■ Text block:
About the configurator, can you tell me what I did wrong because I thought I was using it

....
(defmethod ig/init-key :xtdb-client/document [_ {:keys [s3-config client]}] 
  {:xtdb/module 'xtdb.s3/->document-store
   :bucket (:bucket s3-config)
   :configurator (.makeClient (reify S3Configurator
                                (makeClient [_] client)))})

refset16:04:23

ah sorry, I didn't spot that you had the reify S3Configurator in there already. I think it needs to be more explicit as a separate def + symbol like in the test I linked though, to allow the XT module system to call makeClient later on your behalf (instead of calling it yourself):

(defn ->configurator [{:keys [client]}]
  (reify S3Configurator
    (makeClient [_] client)))

(defmethod ig/init-key :xtdb-client/document [_ {:keys [s3-config client]}] 
  {:xtdb/module 'xtdb.s3/->document-store
   :bucket (:bucket s3-config)
   :configurator {:xtdb/module '->configurator, :client client}})

rickheere16:04:00

And it worked!

rickheere16:04:04

Thank you so much!

woop-woop 2
rickheere16:04:38

- :xtdb/module '->configurator
+ :xtdb/module ->configurator
without the '

refset16:04:42

aha, great! it would probably need the ' if you qualify the symbol - thanks for confirming that all worked 🙂

msuess14:04:25

@taylor.jeremydavid is there going to be a virtual meetup event today?

refset15:04:11

Hey @U0K1KAJTB there was in theory but I decided to postpone it once again on the basis that there were no new sign-ups and I wanted to focus on other things. With that said though, were you keen to discuss anything in particular? We could still run something more casual in ~25m if you're around and have burning questions...? In the meantime I'll be running through and responding to the backlog of other threads in this channel 🙂

Young-il Choo23:04:40

First project using XTDB. The document and transaction are stored on a Postgres db. My issue is that I have two processes connected to the same node and they are not seeing the same data. I create an object, then delete, from one process. The other process still sees the deleted object. I assume I am using the internal memory KV for the index, since I have not specified something else. Is there someway to synch? Is there a place where the internal KV is caching?

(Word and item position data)
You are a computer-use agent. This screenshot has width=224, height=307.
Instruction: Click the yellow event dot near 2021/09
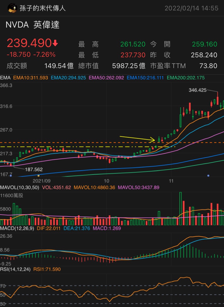[38, 176]
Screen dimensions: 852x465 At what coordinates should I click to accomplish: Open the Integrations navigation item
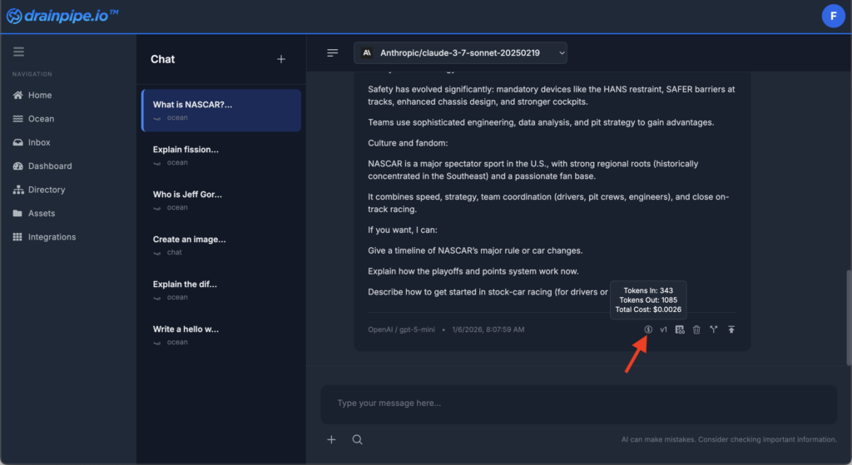[x=52, y=237]
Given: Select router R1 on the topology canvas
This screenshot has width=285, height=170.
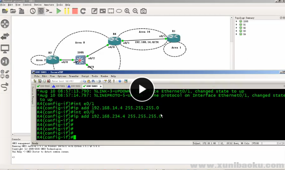Looking at the screenshot, I should (173, 38).
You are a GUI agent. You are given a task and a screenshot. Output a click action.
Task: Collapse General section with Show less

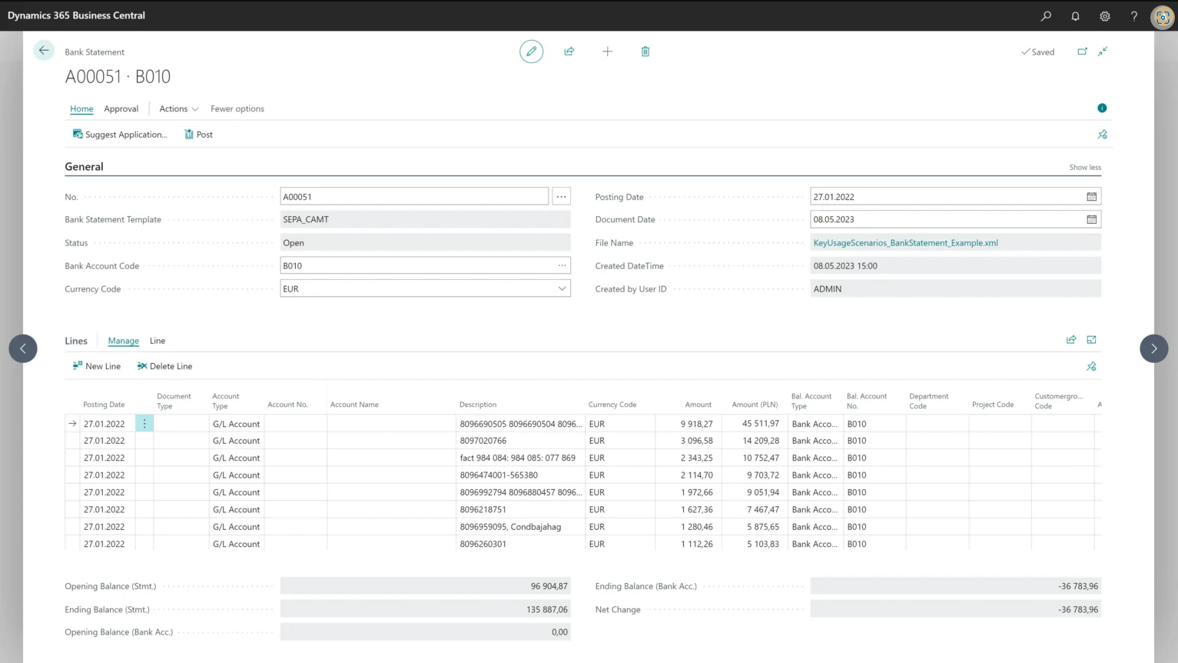[x=1084, y=168]
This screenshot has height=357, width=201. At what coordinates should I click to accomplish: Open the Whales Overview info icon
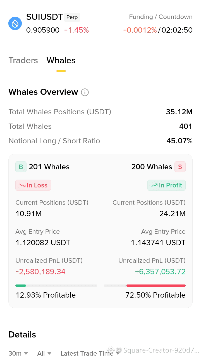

■ Your tasks:
A. Answer these about the XTDB forum thread:
(i) What change to the :xtdb/module value does rickheere report making?
(ii) What reasons does refset give for postponing the virtual meetup?
(iii) Where are the documents and transactions stored in Young-il Choo's first XTDB project?
B. Return the passage of the XTDB forum thread starting with "First project using" and going on through "KV is caching?", copied verbatim.
C. Take the XTDB forum thread further, picking up after its last message.

■ Answers below:
A.
(i) Dropping the ' so that '->configurator became ->configurator.
(ii) There were no new sign-ups, and refset wanted to focus on other things.
(iii) On a Postgres db.

B.
First project using XTDB. The document and transaction are stored on a Postgres db. My issue is that I have two processes connected to the same node and they are not seeing the same data. I create an object, then delete, from one process. The other process still sees the deleted object. I assume I am using the internal memory KV for the index, since I have not specified something else. Is there someway to synch? Is there a place where the internal KV is caching?

C.
tatut04:04:04

xt/sync but also make sure you are getting a new db snapshot from the node, as any db gotten from the xt/db call is tied to a specific point in time

refset11:04:04

Hi @U01CUL007JP can you share your config map? Have you seen any data appear in both processes correctly already?

Young-il Choo17:04:42

Hi @taylor.jeremydavid here is my config map. Yes, most of the time, when I create an object in one, then the other can see it. It seems to be deletes are not synched. (defonce thermo-node (xt/start-node {:xtdb.jdbc/connection-pool {:dialect {:xtdb/module 'xtdb.jdbc.psql/->dialect} :db-spec {:host "" :dbname "xtdb" :user "user-name" :password "user-password"}} :xtdb/tx-log {:xtdb/module 'xtdb.jdbc/->tx-log :connection-pool :xtdb.jdbc/connection-pool} :xtdb/document-store {:xtdb/module 'xtdb.jdbc/->document-store :connection-pool :xtdb.jdbc/connection-pool}}))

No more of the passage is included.